== SUPPLIED DATA ==

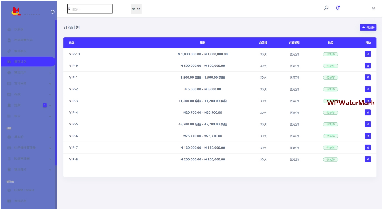This screenshot has width=383, height=210.
Task: Click the 使能够 status badge for VIP-6
Action: coord(330,136)
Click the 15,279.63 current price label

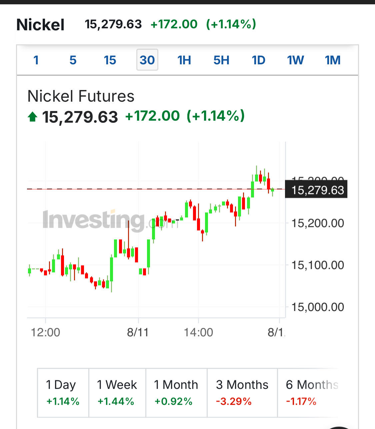tap(317, 190)
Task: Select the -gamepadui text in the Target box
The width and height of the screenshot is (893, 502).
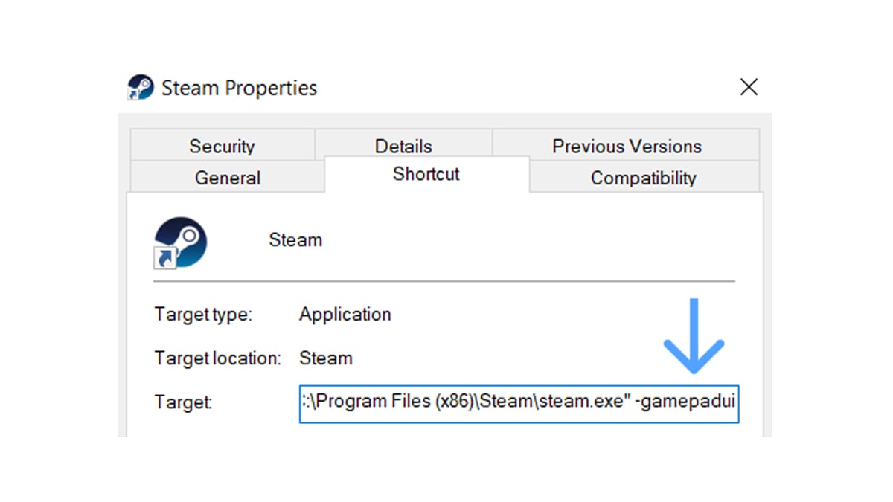Action: click(x=686, y=402)
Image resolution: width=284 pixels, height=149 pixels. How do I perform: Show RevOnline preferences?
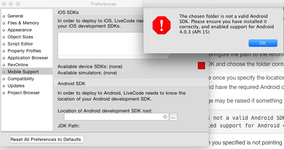[x=18, y=65]
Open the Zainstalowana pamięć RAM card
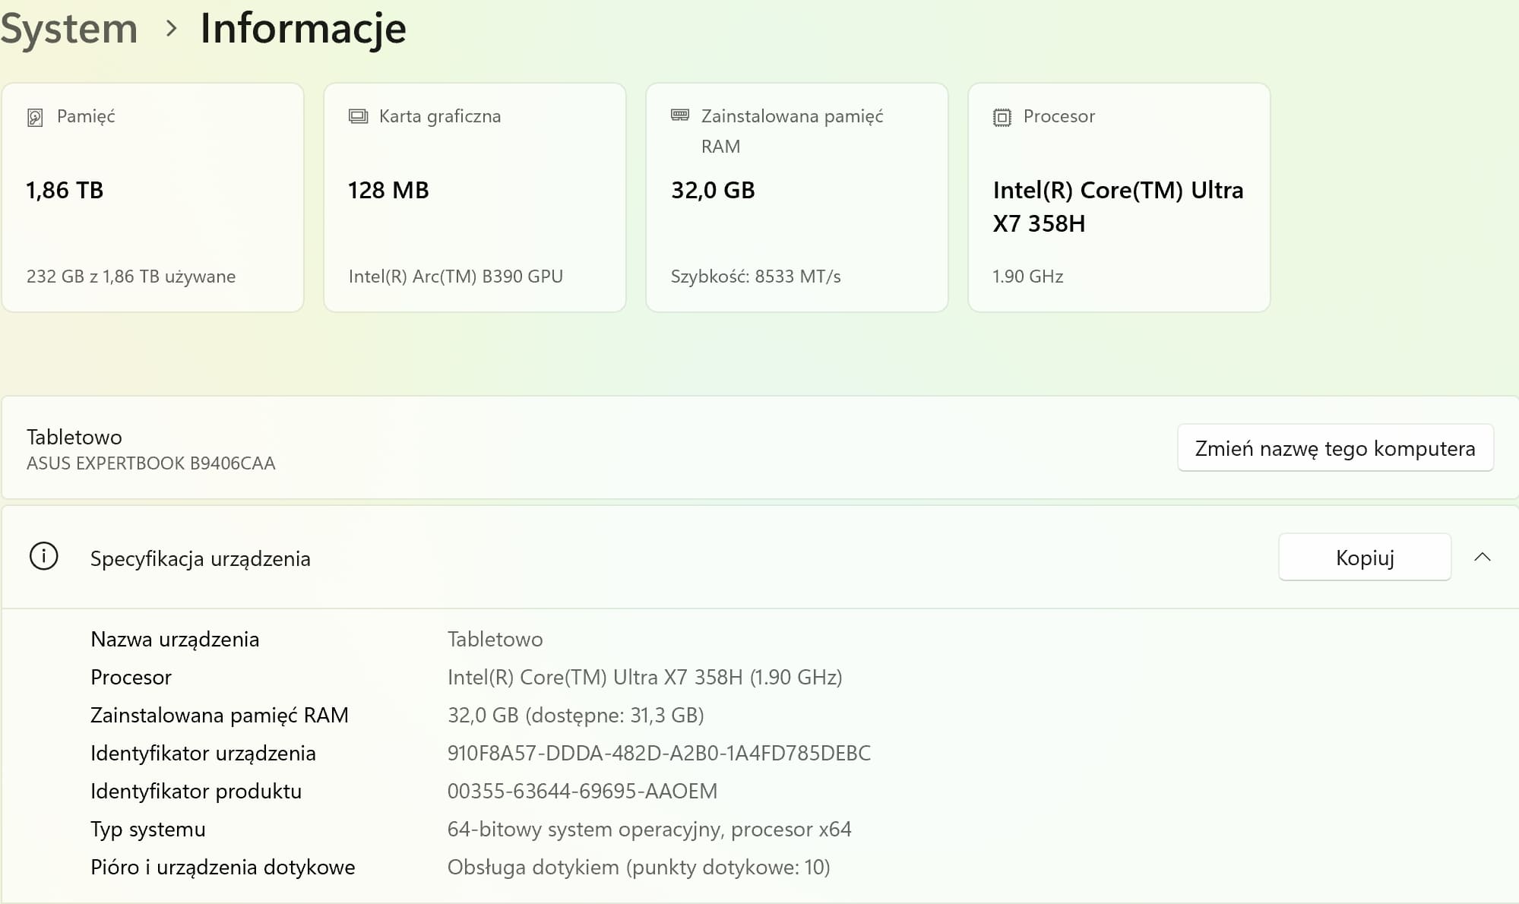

===

> [INSTRUCTION]: Reproduce the items verbatim, from the first line through the line containing "[x=18, y=65]", both ends included. Omit the pictures.

> [EXERCISE ANSWER]:
This screenshot has width=383, height=210.
Task: Click the 使能够 status badge for VIP-6
Action: coord(330,136)
Click the 15,279.63 current price label

tap(317, 190)
Task: Select the -gamepadui text in the Target box
The width and height of the screenshot is (893, 502).
Action: click(x=686, y=402)
Image resolution: width=284 pixels, height=149 pixels. How do I perform: Show RevOnline preferences?
[x=18, y=65]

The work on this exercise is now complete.